• [Provided passage]:
Taint elementals; you haven't mentioned using the taint system (from that same book), but maybe one or two (or a group of smaller ones) could be included. Maybe the ability to increase targets' corruption scores could be replaced with giving one negative level on critical hits; they also have a 3/day dimension door ability. CR 3/5/7/9/11/13 for small/medium/large/huge/greater/elder.

Cadaver golem (CR 8) is sort of like a flesh golem, but it's intelligent and its abilities can vary based on who/what each of its body parts came from. Also it can replace one or more of its body parts with equivalent parts from living or recently dead humanoids. There's a table accompanying the monster entry that lists what abilities it could potentially gain from which body parts (spot, search, and darkvision from eyes, listen and blindsense from ears, faster movement from new legs, etc.). Great fun, because they're easily customizable.

Tainted Minion and Tainted Raver are templates for making creatures that have accrued too much corruption, whether physical (tainted minion) or mental (tainted raver). Again, you haven't mentioned the taint system, but the only point at which taint factors into these guys is how they're made, so they're easily adapted. Minion is undead, Raver keeps its base type (either humanoid or monstrous humanoid). Adds +1 to base CR.

Milodiah
2014-08-12, 11:54 AM
The gravecrawler does sound rather interesting, actually.

The necromancer was a rather talented artist in life, and has spent the last ~20 years of undeath painting out his life story on the walls of his crypt (the parts that aren't made of bones, naturally, that just seems hard); it could hint at the significance of all that. Plus the last door is opened with a fairly obvious puzzle (there's a hole for a sword and an amulet on a statue of him, go get the sword from his father's sarcophagus and the amulet from his wife's sarcophagus and stick 'em on there) but if they somehow miss it, it could also help them with that.

• [Data shown]:
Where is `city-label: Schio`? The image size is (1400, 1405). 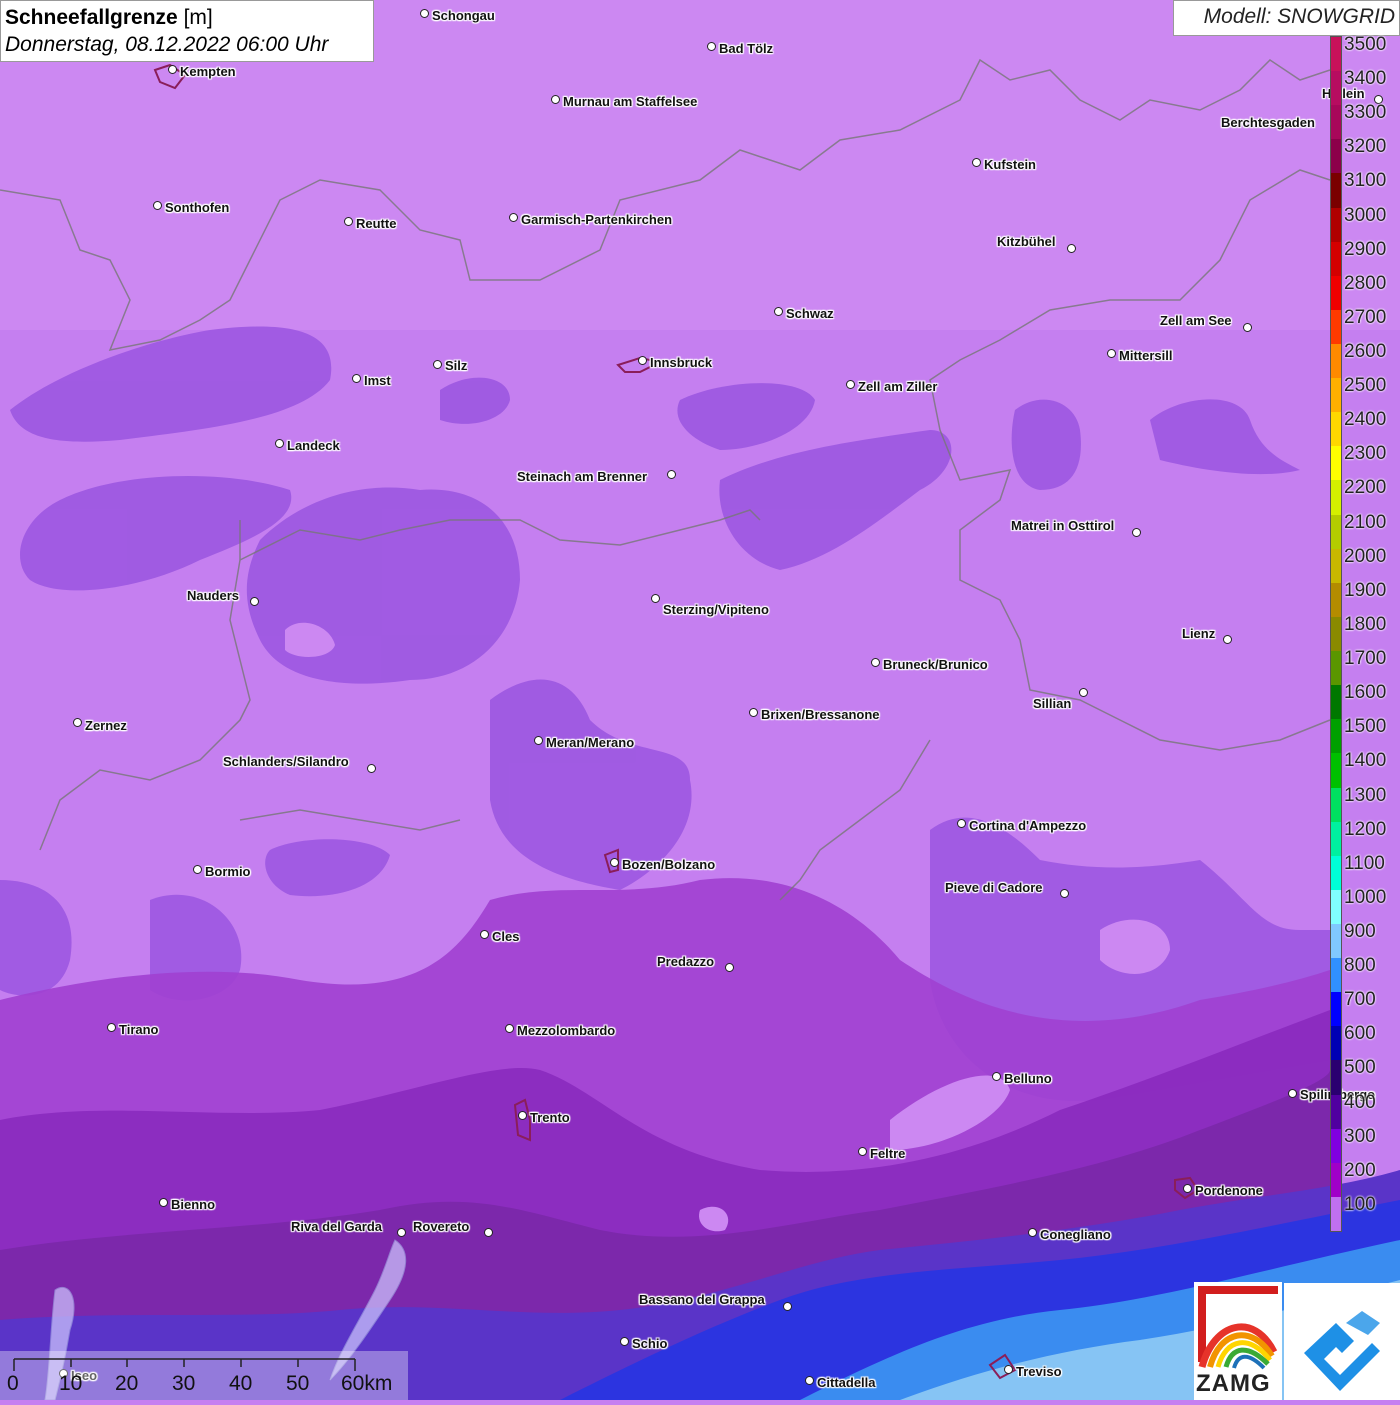 city-label: Schio is located at coordinates (650, 1344).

• [Problems to solve]:
A. Recast the paragraph of the forum excerpt that opens with "Cadaver golem (CR 8)" as a short bulleted list that keeps its main facts.
B. In the forum excerpt, name every size category given for taint elementals, each with its CR.
C. Reproduce the forum excerpt starting at "Tainted Minion and" and ending at "to base CR.".
The lines above play no part in this work.

• [Solutions by task]:
A.
- Cadaver golem, CR 8, resembles a flesh golem but is intelligent.
- Its abilities vary with whom or what its body parts came from.
- It can replace body parts with equivalent ones from living or recently dead humanoids.
- A table in the monster entry lists abilities gained from specific parts: spot, search, and darkvision from eyes; listen and blindsense from ears; faster movement from new legs.
- It is easy to customize.

B.
- Small: CR 3
- Medium: CR 5
- Large: CR 7
- Huge: CR 9
- Greater: CR 11
- Elder: CR 13

C.
Tainted Minion and Tainted Raver are templates for making creatures that have accrued too much corruption, whether physical (tainted minion) or mental (tainted raver). Again, you haven't mentioned the taint system, but the only point at which taint factors into these guys is how they're made, so they're easily adapted. Minion is undead, Raver keeps its base type (either humanoid or monstrous humanoid). Adds +1 to base CR.